La présence des délégués des candidats
Autre point scruté par le préfet : la présence des délégués représentant les différents candidats dans les bureaux de vote. Il a constaté avec satisfaction que ces observateurs s’étaient effectivement présentés sur les lieux du vote.
Cette présence est essentielle. Les délégués des candidats jouent un rôle de surveillance directe des opérations. Leur installation dès l’amont du scrutin est généralement perçue comme un gage de transparence et un facteur d’apaisement des tensions.

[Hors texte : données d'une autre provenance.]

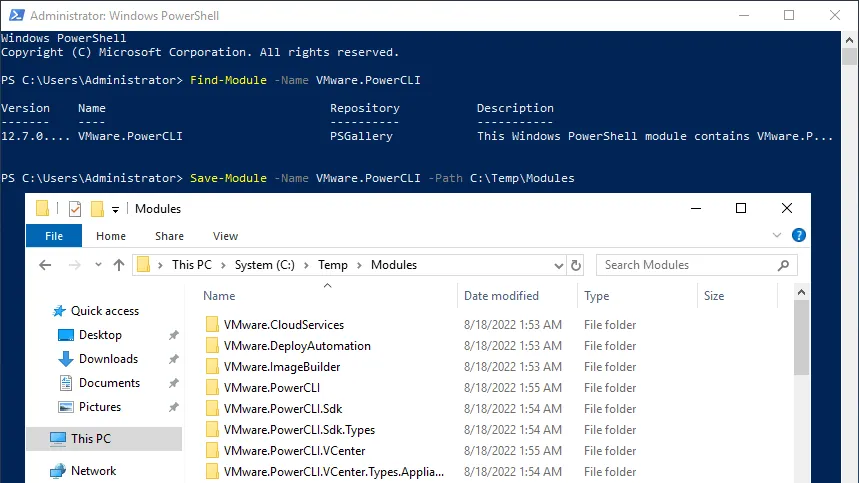Sort files by Date modified column header
This screenshot has width=859, height=483.
click(x=501, y=296)
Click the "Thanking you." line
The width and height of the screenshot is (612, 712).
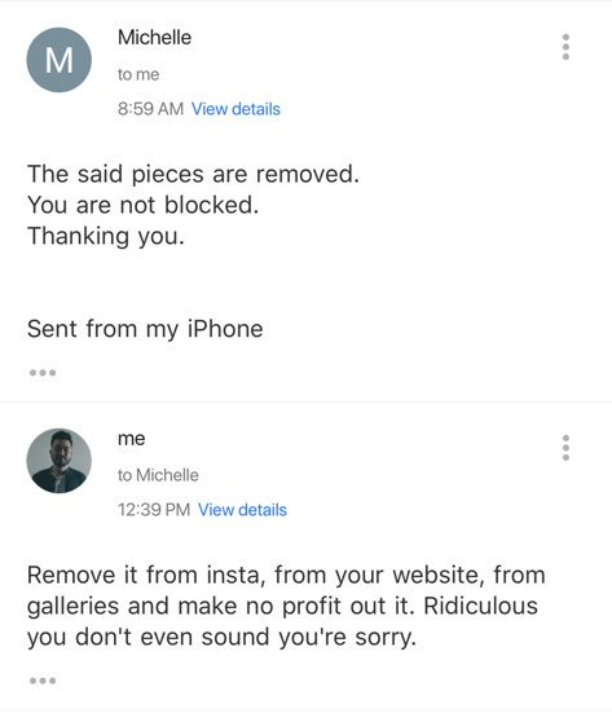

Mfilou-Ngamaba, illustration locale du dispositif
Le maire de Mfilou-Ngamaba, septième arrondissement de Brazzaville, a apporté un témoignage concret du maillage électoral. Sa circonscription comptait trois centres de bureaux de vote pour un total de quatre bureaux.
L’édile a précisé que les membres de la commission locale électorale étaient déjà en place. Ce détail, à l’échelle d’un arrondissement, donne la mesure du travail d’organisation déployé à travers toute la capitale congolaise.
La sécurisation des bureaux confiée à la Force publique
La dernière phase du dispositif portait sur la sécurité. À compter du 14 mars à midi, tous les centres de bureaux de vote devaient être sécurisés par la Force publique. Cette protection conditionnait le déploiement du matériel électoral.
Ce calendrier serré illustre la logique adoptée par les autorités. Sécuriser d’abord, déployer ensuite, ouvrir enfin. Une séquence pensée pour limiter les incidents et garantir l’intégrité du matériel jusqu’à l’ouverture des urnes.
Brazzaville à l’heure du choix
Au terme de cette inspection, le préfet Gilbert Mouanda-Mouanda projetait l’image d’une capitale prête à accueillir ses électeurs. Le scrutin présidentiel du 15 mars constituait l’aboutissement de ces préparatifs minutieux observés sur le terrain.
Derrière les chiffres et les vérifications de matériel, c’est tout un appareil administratif qui se mettait en ordre de marche. Les jours précédant un vote présidentiel concentrent en effet une tension particulière, mêlant logistique pure et enjeux politiques élevés.
Pour les habitants de Brazzaville, des étudiants aux navetteurs, ces préparatifs annonçaient une journée décisive. Restait à transformer cette préparation jugée quasi parfaite par les autorités en un scrutin effectivement serein, le dimanche venu, dans les bureaux de la capitale.